Güneş doğarken ve batarken
Tanrı Yolcusu, Güneş doğarken ve batarken ibadet yapmayacak.
Bu sırada Güneşe tapan "Mecusiler" âyin yaptığından, (265) Onlara benzememek ve "Onların âyinlerini reddetmek" maksadı ile Salık, o sırada "şekli ibâdeti" bırakır. Kalbi zikre, tesbihe yönelir... Allah'ı, şirkten beri bilip, "tenzih ve tevhid" eder. "Subhanallah” der.
Bu aynı zamanda Müslümanların hepsinin riayet ettiği (uyduğu), İslâmi bir gelenektir.
(265) Önceleri İran'da, günümüzde Hindistan'da ateş, inek, timsah gibi şeylere tapanlara "Mecusi" denir. Mecusiler, Zerdüşt dininden olan eski İran'lıların (Perslerin) VIII. yüzyılda Hindistan'a göç etmiş torunlarıdır. Zerdüşt dininin birçok inançlarına bağlı kalmışlardır.

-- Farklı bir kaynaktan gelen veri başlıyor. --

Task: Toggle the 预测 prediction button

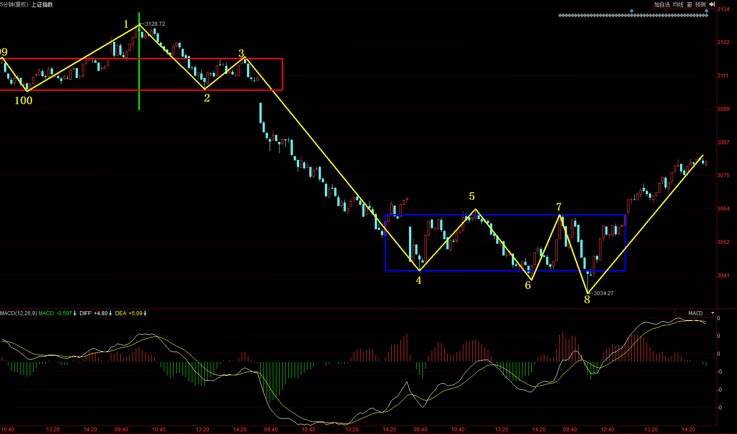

Mecusiler ateşe, toprağa, suya büyük saygı duydukları için, ölülerin bunlara değmesini istemezler: "Sessizlik Kulesi" dedikleri kuleleri vardır. Ölüleri bu kulelerin üzerine bırakırlar. ... Bu ölüleri akbabalar parçalar, yerler. (Hayat Ansiklopedisi, C.4, Mecusi Mad.)